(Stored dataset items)
-=-=-
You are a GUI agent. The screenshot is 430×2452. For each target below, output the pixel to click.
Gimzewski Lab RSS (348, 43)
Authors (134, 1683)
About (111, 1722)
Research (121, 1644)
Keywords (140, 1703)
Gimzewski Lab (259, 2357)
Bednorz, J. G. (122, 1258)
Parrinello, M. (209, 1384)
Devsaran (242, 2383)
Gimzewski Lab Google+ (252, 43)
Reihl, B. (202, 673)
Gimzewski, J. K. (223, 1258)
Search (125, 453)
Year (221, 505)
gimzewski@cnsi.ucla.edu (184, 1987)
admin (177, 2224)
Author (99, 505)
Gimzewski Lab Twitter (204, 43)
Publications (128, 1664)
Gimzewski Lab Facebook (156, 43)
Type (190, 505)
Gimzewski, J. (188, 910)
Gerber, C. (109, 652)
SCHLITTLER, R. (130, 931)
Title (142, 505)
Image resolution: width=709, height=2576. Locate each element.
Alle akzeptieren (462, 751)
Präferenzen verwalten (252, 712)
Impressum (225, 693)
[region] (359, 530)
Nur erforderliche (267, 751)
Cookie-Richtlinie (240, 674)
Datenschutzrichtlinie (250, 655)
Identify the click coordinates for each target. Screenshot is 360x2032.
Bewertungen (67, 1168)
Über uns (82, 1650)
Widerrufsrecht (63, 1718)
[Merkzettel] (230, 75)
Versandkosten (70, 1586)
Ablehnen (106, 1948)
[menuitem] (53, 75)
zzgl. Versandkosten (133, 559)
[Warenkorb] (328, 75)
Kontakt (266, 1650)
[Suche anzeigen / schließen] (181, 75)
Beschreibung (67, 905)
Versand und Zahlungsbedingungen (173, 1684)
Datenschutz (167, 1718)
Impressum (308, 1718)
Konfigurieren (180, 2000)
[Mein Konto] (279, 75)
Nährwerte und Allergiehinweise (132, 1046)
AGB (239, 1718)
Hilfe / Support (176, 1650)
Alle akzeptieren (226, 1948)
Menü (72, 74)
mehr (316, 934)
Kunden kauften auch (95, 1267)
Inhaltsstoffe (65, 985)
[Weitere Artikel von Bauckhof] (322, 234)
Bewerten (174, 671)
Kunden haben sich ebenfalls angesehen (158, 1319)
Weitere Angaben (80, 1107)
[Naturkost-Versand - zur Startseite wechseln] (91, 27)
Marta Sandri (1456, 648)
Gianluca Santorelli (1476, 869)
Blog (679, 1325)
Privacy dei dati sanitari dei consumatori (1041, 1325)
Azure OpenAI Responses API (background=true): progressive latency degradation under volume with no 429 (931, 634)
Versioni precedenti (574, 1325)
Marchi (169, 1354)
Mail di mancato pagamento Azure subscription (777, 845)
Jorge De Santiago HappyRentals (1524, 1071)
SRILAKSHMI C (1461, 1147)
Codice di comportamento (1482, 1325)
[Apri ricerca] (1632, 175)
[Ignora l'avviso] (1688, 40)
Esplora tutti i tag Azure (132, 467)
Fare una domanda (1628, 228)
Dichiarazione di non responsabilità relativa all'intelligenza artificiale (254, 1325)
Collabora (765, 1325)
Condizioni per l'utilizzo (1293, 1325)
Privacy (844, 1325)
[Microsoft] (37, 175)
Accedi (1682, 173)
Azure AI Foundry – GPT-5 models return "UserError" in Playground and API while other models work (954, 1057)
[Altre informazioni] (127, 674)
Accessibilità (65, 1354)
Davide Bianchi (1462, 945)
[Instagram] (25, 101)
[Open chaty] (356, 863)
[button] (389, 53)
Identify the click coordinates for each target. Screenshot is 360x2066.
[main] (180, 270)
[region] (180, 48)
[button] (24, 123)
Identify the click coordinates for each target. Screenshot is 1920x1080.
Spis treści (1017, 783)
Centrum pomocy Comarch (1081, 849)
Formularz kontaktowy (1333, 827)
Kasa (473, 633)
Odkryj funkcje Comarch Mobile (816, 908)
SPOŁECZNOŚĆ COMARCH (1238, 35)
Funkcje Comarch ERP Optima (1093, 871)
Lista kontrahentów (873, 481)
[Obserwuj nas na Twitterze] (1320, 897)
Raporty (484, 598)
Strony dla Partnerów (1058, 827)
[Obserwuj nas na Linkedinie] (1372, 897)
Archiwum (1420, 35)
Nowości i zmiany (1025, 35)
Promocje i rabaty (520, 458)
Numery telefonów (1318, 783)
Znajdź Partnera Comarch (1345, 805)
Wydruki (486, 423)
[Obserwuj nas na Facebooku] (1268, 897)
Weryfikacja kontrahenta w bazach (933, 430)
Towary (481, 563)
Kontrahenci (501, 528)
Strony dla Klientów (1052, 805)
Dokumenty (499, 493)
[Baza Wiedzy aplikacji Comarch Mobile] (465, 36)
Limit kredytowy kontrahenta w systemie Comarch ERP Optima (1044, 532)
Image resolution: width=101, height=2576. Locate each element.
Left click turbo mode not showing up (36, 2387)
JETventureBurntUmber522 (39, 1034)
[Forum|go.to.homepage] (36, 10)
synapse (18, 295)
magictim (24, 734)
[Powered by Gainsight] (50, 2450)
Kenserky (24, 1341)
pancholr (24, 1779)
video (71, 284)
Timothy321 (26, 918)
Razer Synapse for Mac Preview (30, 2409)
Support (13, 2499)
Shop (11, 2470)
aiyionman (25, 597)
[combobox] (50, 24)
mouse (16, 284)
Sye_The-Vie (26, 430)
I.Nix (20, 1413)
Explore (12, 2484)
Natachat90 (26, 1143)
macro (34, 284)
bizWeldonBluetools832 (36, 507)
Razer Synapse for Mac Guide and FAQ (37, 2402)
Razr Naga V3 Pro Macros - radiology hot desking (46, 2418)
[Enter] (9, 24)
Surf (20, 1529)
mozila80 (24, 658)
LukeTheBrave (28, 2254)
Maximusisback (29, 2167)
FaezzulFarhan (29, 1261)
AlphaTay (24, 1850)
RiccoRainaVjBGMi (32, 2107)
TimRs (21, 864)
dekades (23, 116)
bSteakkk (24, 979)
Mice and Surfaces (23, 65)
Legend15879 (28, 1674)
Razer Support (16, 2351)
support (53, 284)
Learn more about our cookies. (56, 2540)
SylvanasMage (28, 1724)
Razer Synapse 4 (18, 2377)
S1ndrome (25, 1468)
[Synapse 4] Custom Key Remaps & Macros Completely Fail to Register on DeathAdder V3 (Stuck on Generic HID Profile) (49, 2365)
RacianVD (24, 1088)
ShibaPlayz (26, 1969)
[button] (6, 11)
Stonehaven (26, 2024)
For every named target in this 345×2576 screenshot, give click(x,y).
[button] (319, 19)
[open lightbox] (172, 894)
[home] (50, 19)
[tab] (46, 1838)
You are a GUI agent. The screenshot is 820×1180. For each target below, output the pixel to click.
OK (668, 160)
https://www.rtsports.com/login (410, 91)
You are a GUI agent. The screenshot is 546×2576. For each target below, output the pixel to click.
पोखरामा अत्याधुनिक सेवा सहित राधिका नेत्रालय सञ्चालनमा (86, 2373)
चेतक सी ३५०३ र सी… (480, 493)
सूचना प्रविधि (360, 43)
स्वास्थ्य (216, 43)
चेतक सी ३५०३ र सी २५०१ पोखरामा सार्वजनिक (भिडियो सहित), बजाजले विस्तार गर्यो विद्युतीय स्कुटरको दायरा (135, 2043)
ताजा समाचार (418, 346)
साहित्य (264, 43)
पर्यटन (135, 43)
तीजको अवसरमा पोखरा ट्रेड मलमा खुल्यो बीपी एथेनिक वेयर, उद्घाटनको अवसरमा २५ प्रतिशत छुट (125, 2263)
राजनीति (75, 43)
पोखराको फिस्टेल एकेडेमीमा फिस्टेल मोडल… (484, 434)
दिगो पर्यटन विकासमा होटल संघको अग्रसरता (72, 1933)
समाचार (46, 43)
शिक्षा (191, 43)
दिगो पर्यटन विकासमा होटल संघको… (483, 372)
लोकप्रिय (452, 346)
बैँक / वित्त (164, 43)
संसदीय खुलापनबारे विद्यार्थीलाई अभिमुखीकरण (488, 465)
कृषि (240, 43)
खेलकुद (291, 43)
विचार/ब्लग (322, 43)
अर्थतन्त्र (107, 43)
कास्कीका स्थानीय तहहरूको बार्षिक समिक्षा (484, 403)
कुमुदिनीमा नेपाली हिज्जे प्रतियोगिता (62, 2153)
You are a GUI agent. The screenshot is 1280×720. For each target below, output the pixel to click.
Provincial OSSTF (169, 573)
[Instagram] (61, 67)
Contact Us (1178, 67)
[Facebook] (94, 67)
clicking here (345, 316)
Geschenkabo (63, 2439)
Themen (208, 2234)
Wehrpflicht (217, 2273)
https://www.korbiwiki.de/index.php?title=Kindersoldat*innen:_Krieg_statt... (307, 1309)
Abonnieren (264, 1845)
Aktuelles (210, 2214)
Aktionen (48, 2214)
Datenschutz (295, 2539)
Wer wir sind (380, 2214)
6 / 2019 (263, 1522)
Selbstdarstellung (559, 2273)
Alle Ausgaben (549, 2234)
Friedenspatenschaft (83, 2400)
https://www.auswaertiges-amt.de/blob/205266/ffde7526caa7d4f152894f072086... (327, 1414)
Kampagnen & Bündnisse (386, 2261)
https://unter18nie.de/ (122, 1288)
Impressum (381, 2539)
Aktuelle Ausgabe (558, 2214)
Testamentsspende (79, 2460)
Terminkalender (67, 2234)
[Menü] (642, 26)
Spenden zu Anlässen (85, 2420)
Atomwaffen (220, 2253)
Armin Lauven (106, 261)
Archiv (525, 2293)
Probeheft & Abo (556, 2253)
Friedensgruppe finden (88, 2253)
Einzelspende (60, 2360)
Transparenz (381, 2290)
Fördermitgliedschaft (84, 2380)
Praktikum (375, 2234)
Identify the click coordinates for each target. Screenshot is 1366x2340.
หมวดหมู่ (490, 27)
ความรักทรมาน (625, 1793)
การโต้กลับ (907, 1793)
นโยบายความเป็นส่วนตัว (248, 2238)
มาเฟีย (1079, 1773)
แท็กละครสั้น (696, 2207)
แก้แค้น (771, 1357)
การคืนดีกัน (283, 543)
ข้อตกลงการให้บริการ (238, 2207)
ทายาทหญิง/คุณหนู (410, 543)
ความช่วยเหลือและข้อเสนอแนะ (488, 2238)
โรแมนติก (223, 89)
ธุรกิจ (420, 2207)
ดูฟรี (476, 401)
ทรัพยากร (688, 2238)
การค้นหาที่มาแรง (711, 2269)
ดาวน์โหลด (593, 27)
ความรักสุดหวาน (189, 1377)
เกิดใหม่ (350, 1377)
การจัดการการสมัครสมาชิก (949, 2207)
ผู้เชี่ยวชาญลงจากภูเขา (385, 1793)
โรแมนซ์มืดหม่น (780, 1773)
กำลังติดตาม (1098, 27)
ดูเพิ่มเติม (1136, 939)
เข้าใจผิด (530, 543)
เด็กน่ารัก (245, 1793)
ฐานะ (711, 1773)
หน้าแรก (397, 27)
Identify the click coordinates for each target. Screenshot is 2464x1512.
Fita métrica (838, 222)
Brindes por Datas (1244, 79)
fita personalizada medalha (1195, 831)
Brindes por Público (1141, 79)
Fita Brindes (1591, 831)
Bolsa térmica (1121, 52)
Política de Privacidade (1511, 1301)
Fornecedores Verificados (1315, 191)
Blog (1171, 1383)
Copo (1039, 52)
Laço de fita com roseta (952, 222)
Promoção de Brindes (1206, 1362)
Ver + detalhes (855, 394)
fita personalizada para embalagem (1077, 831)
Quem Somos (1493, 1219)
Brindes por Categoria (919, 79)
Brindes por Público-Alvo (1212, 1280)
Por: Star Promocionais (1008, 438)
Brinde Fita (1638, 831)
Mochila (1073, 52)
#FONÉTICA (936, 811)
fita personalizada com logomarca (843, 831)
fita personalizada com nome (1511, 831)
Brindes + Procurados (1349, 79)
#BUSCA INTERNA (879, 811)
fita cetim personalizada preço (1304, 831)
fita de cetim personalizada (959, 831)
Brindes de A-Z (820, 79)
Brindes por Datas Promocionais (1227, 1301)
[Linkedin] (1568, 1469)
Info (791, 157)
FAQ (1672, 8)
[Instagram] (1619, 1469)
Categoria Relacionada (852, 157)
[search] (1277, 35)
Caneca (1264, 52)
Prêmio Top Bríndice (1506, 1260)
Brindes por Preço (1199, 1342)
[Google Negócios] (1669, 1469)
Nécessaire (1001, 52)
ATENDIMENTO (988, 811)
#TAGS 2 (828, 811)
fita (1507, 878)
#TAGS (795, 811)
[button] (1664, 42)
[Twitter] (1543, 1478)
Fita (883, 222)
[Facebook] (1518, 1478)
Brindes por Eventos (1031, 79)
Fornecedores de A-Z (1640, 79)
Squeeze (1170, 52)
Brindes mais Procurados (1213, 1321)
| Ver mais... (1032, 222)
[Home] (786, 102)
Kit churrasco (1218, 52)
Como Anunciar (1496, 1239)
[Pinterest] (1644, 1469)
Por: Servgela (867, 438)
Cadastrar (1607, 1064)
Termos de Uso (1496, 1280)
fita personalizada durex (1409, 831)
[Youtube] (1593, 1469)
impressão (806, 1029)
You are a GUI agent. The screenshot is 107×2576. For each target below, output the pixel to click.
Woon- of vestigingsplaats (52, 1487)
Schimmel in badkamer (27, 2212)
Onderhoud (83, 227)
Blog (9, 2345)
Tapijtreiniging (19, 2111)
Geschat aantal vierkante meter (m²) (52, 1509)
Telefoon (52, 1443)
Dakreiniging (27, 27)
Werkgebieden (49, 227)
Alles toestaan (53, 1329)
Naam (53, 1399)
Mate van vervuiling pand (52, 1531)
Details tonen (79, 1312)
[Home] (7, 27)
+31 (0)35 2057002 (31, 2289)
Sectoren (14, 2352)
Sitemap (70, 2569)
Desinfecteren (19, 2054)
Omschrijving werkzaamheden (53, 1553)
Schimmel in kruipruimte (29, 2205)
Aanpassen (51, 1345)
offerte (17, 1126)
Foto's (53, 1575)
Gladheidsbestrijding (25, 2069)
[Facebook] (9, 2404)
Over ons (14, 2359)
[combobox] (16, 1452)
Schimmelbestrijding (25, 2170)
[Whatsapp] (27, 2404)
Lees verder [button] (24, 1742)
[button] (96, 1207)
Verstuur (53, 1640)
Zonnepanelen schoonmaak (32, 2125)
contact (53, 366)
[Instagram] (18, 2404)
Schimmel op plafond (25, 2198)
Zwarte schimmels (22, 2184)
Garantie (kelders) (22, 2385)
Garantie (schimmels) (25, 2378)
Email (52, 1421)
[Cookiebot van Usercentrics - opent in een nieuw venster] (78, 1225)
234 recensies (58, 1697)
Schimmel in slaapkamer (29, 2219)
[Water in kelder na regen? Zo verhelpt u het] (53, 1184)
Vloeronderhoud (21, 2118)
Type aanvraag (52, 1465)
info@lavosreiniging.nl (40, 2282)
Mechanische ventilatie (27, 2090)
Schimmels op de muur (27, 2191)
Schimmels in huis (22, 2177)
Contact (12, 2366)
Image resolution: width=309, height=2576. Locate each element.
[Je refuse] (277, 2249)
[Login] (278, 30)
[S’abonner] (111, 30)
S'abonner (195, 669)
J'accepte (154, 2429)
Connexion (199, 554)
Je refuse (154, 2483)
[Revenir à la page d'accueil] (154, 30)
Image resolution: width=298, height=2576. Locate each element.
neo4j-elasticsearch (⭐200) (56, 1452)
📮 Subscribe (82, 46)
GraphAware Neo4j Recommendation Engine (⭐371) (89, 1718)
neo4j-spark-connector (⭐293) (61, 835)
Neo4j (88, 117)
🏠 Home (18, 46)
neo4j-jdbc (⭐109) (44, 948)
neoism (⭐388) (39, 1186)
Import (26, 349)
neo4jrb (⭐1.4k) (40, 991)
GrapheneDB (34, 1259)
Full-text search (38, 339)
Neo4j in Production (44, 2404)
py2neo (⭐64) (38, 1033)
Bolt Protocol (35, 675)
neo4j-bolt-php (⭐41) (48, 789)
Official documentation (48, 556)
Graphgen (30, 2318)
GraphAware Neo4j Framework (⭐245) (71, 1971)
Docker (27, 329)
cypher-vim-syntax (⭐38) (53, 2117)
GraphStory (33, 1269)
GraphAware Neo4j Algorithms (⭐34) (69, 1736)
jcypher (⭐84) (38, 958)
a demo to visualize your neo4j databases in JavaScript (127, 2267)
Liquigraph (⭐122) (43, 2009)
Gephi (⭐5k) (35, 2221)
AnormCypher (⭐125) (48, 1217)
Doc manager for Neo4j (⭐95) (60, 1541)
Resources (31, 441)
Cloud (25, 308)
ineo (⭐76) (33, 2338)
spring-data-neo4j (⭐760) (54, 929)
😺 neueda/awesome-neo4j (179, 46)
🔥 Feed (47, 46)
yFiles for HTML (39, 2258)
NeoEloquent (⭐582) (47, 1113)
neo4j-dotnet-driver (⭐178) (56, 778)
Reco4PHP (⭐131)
-=-=-
[Problem statement]: Could you restate word for word the lines above, from the one that contains "Surf (20, 1529)" through the one that contains "पर्यटन (135, 43)", and no others?

[Finished task]:
Surf (20, 1529)
mozila80 (24, 658)
LukeTheBrave (28, 2254)
Maximusisback (29, 2167)
FaezzulFarhan (29, 1261)
AlphaTay (24, 1850)
RiccoRainaVjBGMi (32, 2107)
TimRs (21, 864)
dekades (23, 116)
bSteakkk (24, 979)
Mice and Surfaces (23, 65)
Legend15879 (28, 1674)
Razer Support (16, 2351)
support (53, 284)
Learn more about our cookies. (56, 2540)
SylvanasMage (28, 1724)
Razer Synapse 4 (18, 2377)
S1ndrome (25, 1468)
[Synapse 4] Custom Key Remaps & Macros Completely Fail to Register on DeathAdder V3 (Stuck on Generic HID Profile) (49, 2365)
RacianVD (24, 1088)
ShibaPlayz (26, 1969)
[button] (6, 11)
Stonehaven (26, 2024)
For every named target in this 345×2576 screenshot, give click(x,y).
[button] (319, 19)
[open lightbox] (172, 894)
[home] (50, 19)
[tab] (46, 1838)
You are a GUI agent. The screenshot is 820×1180. For each target below, output the pixel to click.
OK (668, 160)
https://www.rtsports.com/login (410, 91)
You are a GUI agent. The screenshot is 546×2576. For each target below, output the pixel to click.
पोखरामा अत्याधुनिक सेवा सहित राधिका नेत्रालय सञ्चालनमा (86, 2373)
चेतक सी ३५०३ र सी… (480, 493)
सूचना प्रविधि (360, 43)
स्वास्थ्य (216, 43)
चेतक सी ३५०३ र सी २५०१ पोखरामा सार्वजनिक (भिडियो सहित), बजाजले विस्तार गर्यो विद्युतीय स्कुटरको दायरा (135, 2043)
ताजा समाचार (418, 346)
साहित्य (264, 43)
पर्यटन (135, 43)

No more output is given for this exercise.